Maple season, my favourite of the four seasons, is here. Whether you’re willing to trek out to the sugar shack and boil your own, or you’re good with grabbing a notch above pancake syrup at your grocery store, we can all get behind this fine Canadian export. Liquid gold, the sweetes nectar whatever you want to call it, maple syrup is a daily indulgence in this house. Whether I’m shuffling into my salad dressings, layering it onto pancakes or infusing it into a marinade, Maple Syrup is proof there is a god. Think I went too far? Nah, me either.
Chicken wings are where it’s at, a crowd pleaser and easy dish to whip up during the week. These wings add a little dash of oomph courtesy the Chinese Five Spice.
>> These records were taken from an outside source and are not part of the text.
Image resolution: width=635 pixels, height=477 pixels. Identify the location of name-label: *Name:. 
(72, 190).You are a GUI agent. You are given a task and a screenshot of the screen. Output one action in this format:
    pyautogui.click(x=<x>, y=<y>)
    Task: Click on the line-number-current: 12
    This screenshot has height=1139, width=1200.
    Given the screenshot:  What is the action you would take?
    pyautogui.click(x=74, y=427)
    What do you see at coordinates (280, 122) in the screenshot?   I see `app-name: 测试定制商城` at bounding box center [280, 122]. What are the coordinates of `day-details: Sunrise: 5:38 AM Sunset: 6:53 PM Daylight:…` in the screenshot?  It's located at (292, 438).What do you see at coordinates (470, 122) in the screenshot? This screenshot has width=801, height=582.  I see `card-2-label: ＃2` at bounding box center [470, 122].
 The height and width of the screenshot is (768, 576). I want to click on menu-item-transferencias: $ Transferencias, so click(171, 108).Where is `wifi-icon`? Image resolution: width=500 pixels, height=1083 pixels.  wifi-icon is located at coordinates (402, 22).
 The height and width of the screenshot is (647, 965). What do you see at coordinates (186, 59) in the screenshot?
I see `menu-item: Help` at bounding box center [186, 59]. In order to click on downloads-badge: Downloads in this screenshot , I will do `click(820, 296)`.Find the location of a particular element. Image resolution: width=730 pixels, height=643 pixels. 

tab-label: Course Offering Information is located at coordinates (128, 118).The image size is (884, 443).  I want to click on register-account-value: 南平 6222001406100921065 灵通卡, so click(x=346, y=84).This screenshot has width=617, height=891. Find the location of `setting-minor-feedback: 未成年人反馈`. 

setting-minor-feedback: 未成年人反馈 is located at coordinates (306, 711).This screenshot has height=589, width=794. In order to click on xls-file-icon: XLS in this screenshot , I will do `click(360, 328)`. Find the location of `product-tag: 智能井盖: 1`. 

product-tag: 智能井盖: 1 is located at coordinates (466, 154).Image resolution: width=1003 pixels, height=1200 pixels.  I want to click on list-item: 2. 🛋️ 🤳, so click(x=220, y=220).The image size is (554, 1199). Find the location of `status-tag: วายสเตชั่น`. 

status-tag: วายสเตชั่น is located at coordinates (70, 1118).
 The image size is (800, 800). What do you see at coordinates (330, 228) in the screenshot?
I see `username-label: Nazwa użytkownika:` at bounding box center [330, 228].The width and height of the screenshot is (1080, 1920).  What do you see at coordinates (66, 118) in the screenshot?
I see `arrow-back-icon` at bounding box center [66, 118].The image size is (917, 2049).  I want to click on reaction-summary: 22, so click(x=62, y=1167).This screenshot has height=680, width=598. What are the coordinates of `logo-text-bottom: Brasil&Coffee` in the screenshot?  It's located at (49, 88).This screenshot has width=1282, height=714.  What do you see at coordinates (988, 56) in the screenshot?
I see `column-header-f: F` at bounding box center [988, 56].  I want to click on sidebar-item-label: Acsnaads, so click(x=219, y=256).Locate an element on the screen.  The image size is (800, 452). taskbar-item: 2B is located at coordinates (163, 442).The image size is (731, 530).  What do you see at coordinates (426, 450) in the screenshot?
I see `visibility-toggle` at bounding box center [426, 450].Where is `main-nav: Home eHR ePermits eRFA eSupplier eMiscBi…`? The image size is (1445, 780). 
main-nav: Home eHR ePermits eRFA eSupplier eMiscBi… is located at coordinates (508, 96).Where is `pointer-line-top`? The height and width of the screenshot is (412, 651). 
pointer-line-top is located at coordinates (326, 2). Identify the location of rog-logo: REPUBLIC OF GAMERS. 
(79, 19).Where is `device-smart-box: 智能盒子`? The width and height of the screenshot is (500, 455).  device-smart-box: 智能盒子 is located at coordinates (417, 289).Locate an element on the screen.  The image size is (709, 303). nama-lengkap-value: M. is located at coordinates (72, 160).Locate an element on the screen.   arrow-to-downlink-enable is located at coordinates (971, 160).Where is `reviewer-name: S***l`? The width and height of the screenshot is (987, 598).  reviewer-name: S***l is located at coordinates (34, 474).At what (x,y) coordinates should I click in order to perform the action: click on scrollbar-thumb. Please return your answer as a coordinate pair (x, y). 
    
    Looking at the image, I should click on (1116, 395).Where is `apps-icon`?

1 1/2 lbs of Chicken Wings- drums & flats
1/2 cup of Dark Maple Syrup (I prefer Forbes)
1 tbsp Hoisin Sauce
1/2 tbsp Low-Sodium Soy Sauce
1 tsp Five Spice Powder
1 tsp Sriracha Sauce (optional)
Salt + Pepper
Pre-heat oven to 425º.
Set wings aside. Combine all other ingredients above in a bowl. Place in refrigerator. Cook wings on lightly greased cookie sheet in the oven (or better yet, on the BBQ or smoker) for 10 minutes, then flip. Cook for 5 more minutes, remove from oven and toss in sauce. Cook for another 2 minutes and remove from oven. Serve with extra Sriracha Sauce or a dilly dip (sour cream/cream cheese magic).